Copaxone® (glatiramer acetate injection) is now approved in 51 countries worldwide, including the United States, Russia, Canada, Mexico, Australia, Israel, and all European countries. In North America, Copaxone® is marketed by Teva Neuroscience, Inc., which is a subsidiary of Teva Pharmaceutical Industries Ltd. (NASDAQ:TEVA). In Europe, Copaxone® is marketed by Teva Pharmaceutical Industries Ltd. and sanofi-aventis. Copaxone® is a registered trademark of Teva Pharmaceutical Industries Ltd.
See additional important information at http://www.copaxone.com/pdf/PrescribingInformation.pdf or call 1-800-887-8100 for electronic releases. For hardcopy releases, please see enclosed full prescribing information.
About Azilect® (rasagiline tablets)
Azilect® 1mg tablets are indicated for the treatment of the signs and symptoms of Parkinson's disease both as initial monotherapy and as adjunct to levodopa later in the disease. Azilect® 1mg tablets are currently available in 39 countries, including the US, Canada, Israel, Mexico, and all EU countries.
Teva has a long-term agreement for the joint development and marketing of Azilect® in Europe and some additional markets with H. Lundbeck A/S. In North America, Azilect® is marketed by Teva's wholly-owned subsidiary Teva Neuroscience (www.tevaneuro.com).
See additional important information at http://www.azilect.com/PrescribingInformation.pdf.ashx.
For hardcopy releases, please see enclosed full prescribing information.

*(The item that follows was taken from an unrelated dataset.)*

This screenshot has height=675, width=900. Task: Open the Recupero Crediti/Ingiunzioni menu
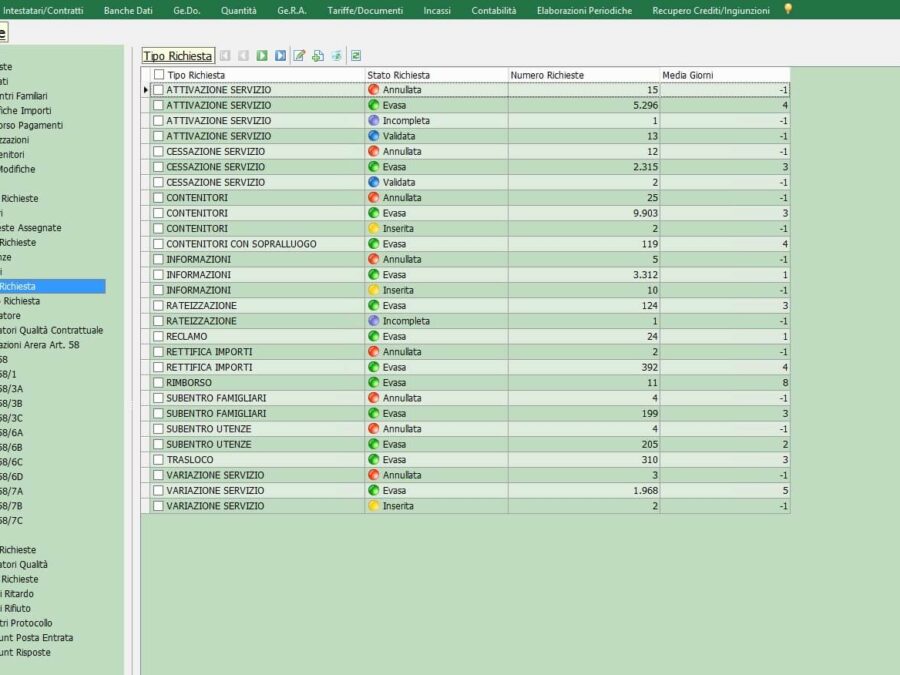coord(711,10)
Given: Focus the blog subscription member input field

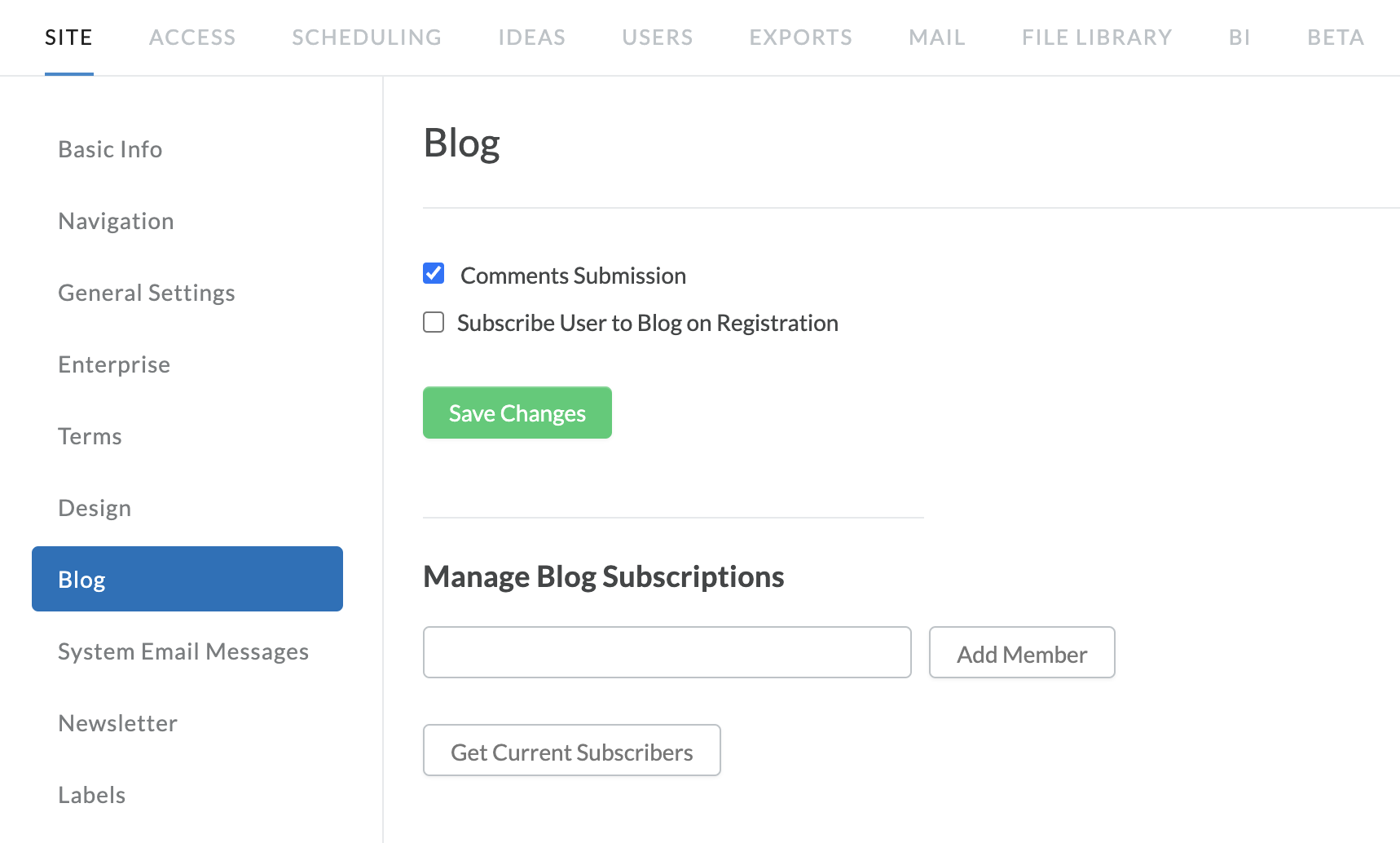Looking at the screenshot, I should point(667,652).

Laquinimod is a novel once-daily, orally administered immunomodulatory compound that is being developed as a disease-modifying treatment for RRMS. Active Biotech developed laquinimod and licensed it to Teva Pharmaceutical Industries, Ltd. in June 2004. Results from a Phase IIb study in 306 patients were published in June 2008 in The Lancet and reported that an oral 0.6 mg dose of laquinimod, administered daily, significantly reduced MRI disease activity by a median of 60 percent (51 percent mean reduction) versus placebo in RRMS patients. In addition, the study showed a favorable trend toward reducing annual relapse rates and in the number of relapse-free patients compared with placebo. Treatment was well tolerated, with some transient and dose-dependent increases in liver enzymes reported, without clinically-evident liver damage.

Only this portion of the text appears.